Of course people may feel they have "inalienable rights." But the natural mechanism for establishing rights is through one's state legislature. That is what was behind dual-soveriegnty and what the Ninth And Tenth Amendments highlight--the federal government is one of few and enumerated powers, while the state has many and unenumerated ones. Incorporating the Ninth Amendment and empowering the Court to define and create new "rights" at their will does not promote that constitutional design the Ninth and Tenth Amendments were intended to elucidate, it severely corrupts it.
8.17.2005 5:42pm
Shelby (mail):
Challenge: Why is it that my First Amendment rights are incorporated (valid against state infringement) by virtue of the Fourteenth Amendment, as are, say, my 4th Amendment rights, but not my Ninth Amendment rights?
8.17.2005 5:58pm
Challenge:
I think that's clear, Shelby.
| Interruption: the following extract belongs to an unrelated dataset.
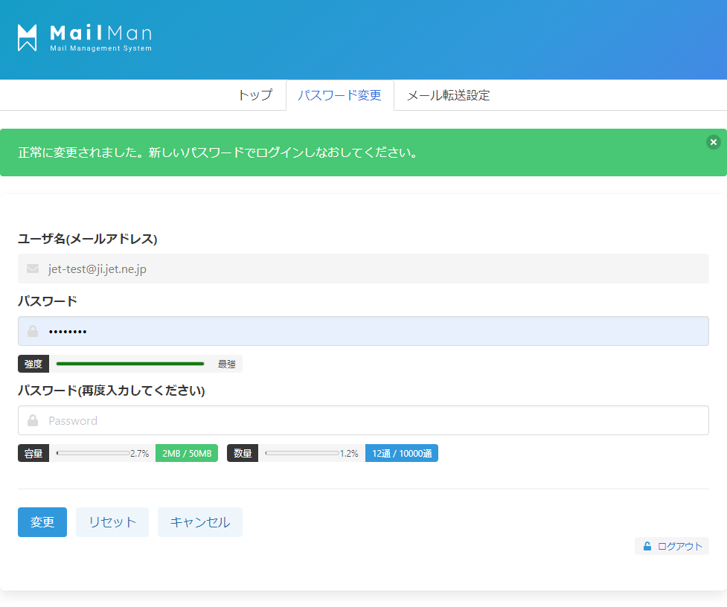Click the username email address field
Viewport: 727px width, 607px height.
click(372, 269)
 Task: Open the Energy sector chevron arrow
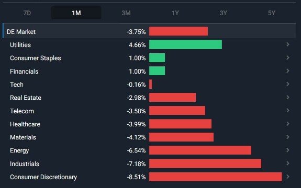pyautogui.click(x=287, y=150)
Read my prior responses.
8.17.2005 6:14pm
David Berke:
Challenge,

It is a strange reading you give the 9th Amendment. You state that it is a guide born out of "one concern of listing any rights...that those [liberties] not listed are not protected, even though the federal government was one of enumerated powers." Yet, you simultaneously insist that this same limitation or guidelines cannot be applied to the states. If one believes that Amendments 1 - 8 are applied to the states, the 9th Amendment would apply for the exact reason; "don't think that these are the only rights."
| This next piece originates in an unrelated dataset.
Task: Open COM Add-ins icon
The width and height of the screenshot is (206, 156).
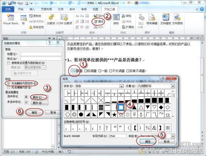Action: coord(64,19)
If "please do not read these rights and limitations on federal power to be all-inclusive." does not mean that there are other unenumerated rights which the federal government may impinge upon, what exactly does it mean?

To forestall your response; every constitutional government is a government of limited powers, the only question is what those limits are. Your entire argument implicitly assumes that the Bill of Rights was not necessary to protect rights. Otherwise the entire discussion as to "guideline to reading the bill of rights" would serve no purpose.
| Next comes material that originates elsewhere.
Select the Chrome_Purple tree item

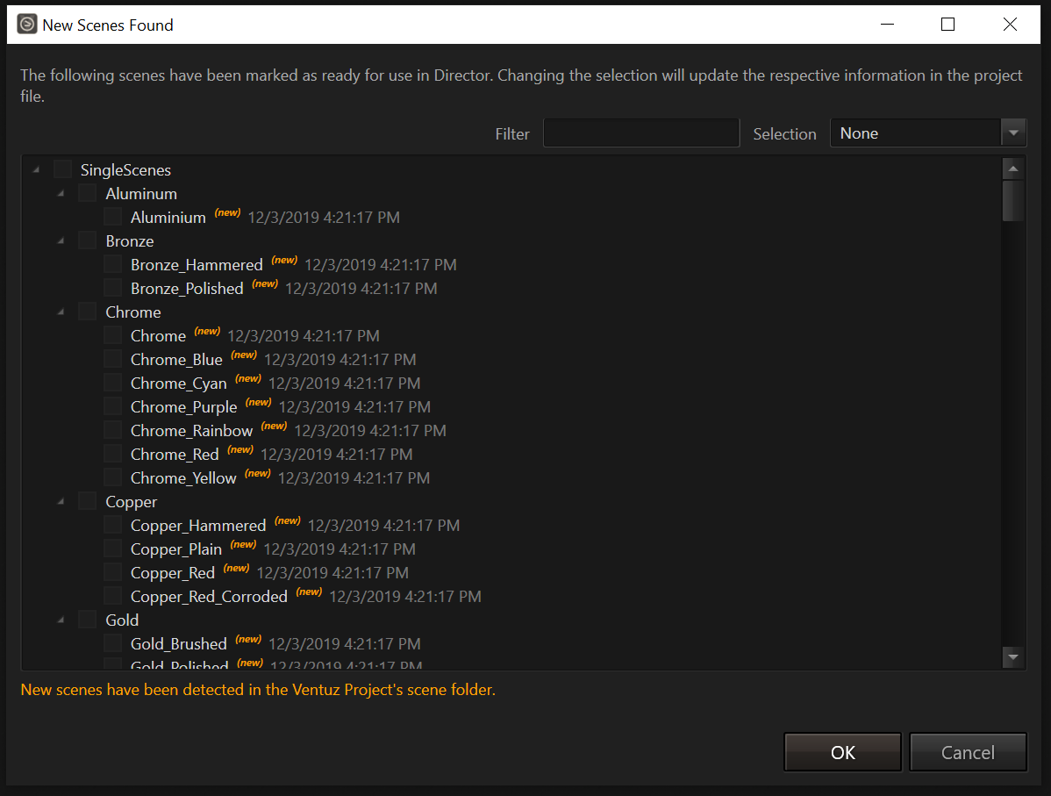(183, 407)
Of course, your assertion that the Bill of Rights was not necessarily is manifestly incorrect. Consider the constitutionality of the following, without the bill of rights:

1. Congress hereby declares that all participants in religions other than Buddhism shall be subject to 98% taxation.

2. Congress hereby declares that no firearm or firearm components, including the metal used in the manufacture of such components may travel in interstate or international commerce.

3. No paper, paper products, ink, or any other product of any kind which may be used for communications may pass through interstate commerce.

4. Any person who speaks against the government shall be denied any rights that would otherwise accrue under the copyright or patent laws.
8.17.2005 6:17pm
Robert Schwartz (mail):
Ian: You might wish to try argument the next time. P.S. Your Mother wears combat boots.

Spoons: "But I don't see, yet, a good refutation of P&I incorporation."

Read Berger carefully. He thinks that privledges and immunities means more than the dismissal given by the Slaughter-house Cases, but does not think think it a grounds for incorporation.

I should note that under ordinary rules of construction privledges and immunities must be something other than rights, because all three terms are used in both the Constitution and in its amendments, yet the word rights does not appear in Section 1 of Am 14.

AC: McDonald and Berger are not at odds. McDonald wrote the introduction to the edition of Berger's work that is at the url given above. McDonald is a historian, Berger was a lawyer.
8.17.2005 6:34pm
Anderson (mail) (www):
"The Second Justice Harlan" benefits from his connection to "The First Justice Harlan" probably more than his actual judicial work.

Yes, but he did give us Cohen v. California.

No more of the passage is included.